Kadir Has Üniversitesi Kampüsü olarak kullanılan tarihi Cibali Tütün Fabrikası kuruluşundan bugüne, İstanbul’un kadınları için özel anlamlar taşımıştır. Osmanlı İmparatorluğu’nun çöküş dönemine denk gelen inşasının ardından dünya savaşları nedeniyle erkekler cephelere yollanırken üretim esas gücünü kadın emeği oluşturur. Cumhuriyet sonrasında da bu geleneği sürdüren Cibali Tütün Fabrikası kadın emeğiyle öylesine özdeşleşmiştir ki bu durum edebiyat ve müzikte de izler bırakmıştır. Mahmut Yesari’nin Çulluk, Orhan Kemal’in “Evlerden Biri” romanları benzer şekilde Cibali Tütün Fabrikası’nın sireniyle açılırken her iki romanın kadın kahramanlarının iş yerleri konumundadır. Hemen herkesin ezbere bildiği Fabrika Kızı adlı şarkı da Cibali Tütün Fabrikası’nda çalışan kadın bir işçiyi anlatır. Bora Ayanoğlu bu ölümsüz eseri fabrikada çalışan ablasına ithaf etmiştir.

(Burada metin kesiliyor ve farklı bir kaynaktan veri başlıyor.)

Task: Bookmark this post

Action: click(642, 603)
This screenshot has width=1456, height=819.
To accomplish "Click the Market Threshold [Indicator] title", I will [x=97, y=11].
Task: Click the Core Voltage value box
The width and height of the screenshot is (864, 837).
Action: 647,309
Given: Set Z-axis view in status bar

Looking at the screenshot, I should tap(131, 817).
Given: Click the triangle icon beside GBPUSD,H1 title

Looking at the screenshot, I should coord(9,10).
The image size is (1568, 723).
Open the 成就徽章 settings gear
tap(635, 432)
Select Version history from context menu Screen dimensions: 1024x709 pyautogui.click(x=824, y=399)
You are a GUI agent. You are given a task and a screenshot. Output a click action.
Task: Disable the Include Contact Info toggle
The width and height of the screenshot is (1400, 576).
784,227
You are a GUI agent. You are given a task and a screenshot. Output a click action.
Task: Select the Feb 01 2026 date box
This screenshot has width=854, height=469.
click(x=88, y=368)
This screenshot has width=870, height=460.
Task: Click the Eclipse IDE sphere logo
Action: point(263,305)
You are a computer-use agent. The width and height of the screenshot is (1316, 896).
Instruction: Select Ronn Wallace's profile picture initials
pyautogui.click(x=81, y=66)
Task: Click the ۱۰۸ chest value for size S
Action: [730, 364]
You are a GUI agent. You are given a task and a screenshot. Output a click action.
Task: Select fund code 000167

Günümüzde üniversitenin adını taşıyan hayırsever iş adamı merhum Kadir Has’ın eşi Rezan Hanım’ın da çağının ötesinde görüşleriyle şekillenen kurum halen kadınlar için özel anlamlar taşıyor.
Artık kadınlar bu binada işçi değil bilim ve sanat üreten ülkenin ve dünyanın geleceğine yön veren birer özne konumundalar.
Kadir Has Üniversitesi’nin iddialı olduğu spor dallarının başında gelen kürek sporlarının takım kaptanlığını son yıllarda milli takıma da seçilen Berna Uzun adlı öğrenci yaptı.
Filenin sultanları ise başarıdan başarıya koşuyor.
Arkeolojiden, siyaset bilimine tasarımdan mimariye her alanda kadın öğrencilerin ve çalışanların başarıları bulunuyor.
Bugün tarihi tütün fabrikası kadın öğrencilerin çalışmalarıyla dans ve müzikle iç içe.
Kadın öğrenciler bir yandan da Türkiye’de ve dünyada yaşanan trajedilere karşı seslerini birleştiriyor. Yüzlerce kadın öğrenci bir araya gelerek Özgecan Aslan’ın katledilişini protesto etti
1884’ten günümüze…
1884 yılında kurulan Cibali Tütün Fabrikası, bölgeyi sosyal ve ekonomik anlamda değiştiren önemli bir kurumdu. 1900’lerin hemen sonrasında faaliyete başlayan kurumun büyük fabrika binası tütün işleme ve sigara üretimi için kullanılıyordu. Tütün gümrükleri de bu bölgede toplanmıştı ve fabrikada çalışan işçilerin birçoğu bu çevrede yaşıyordu. 45 yıllık Fransız işletmeciliğinin ardından fabrikanın işletmesi cumhuriyetin kurulmasını takiben 1 Mart 1925’te devlete geçti.
1900’lerde çekilmiş, fabrikadaki hayatı anlatan fotoğraflara bakarsak, göreceğimiz manzara dikkate değerdir. Burada 1500’ü kadın ve 662’si erkek olmak üzere 2162 kişi çalışıyordu.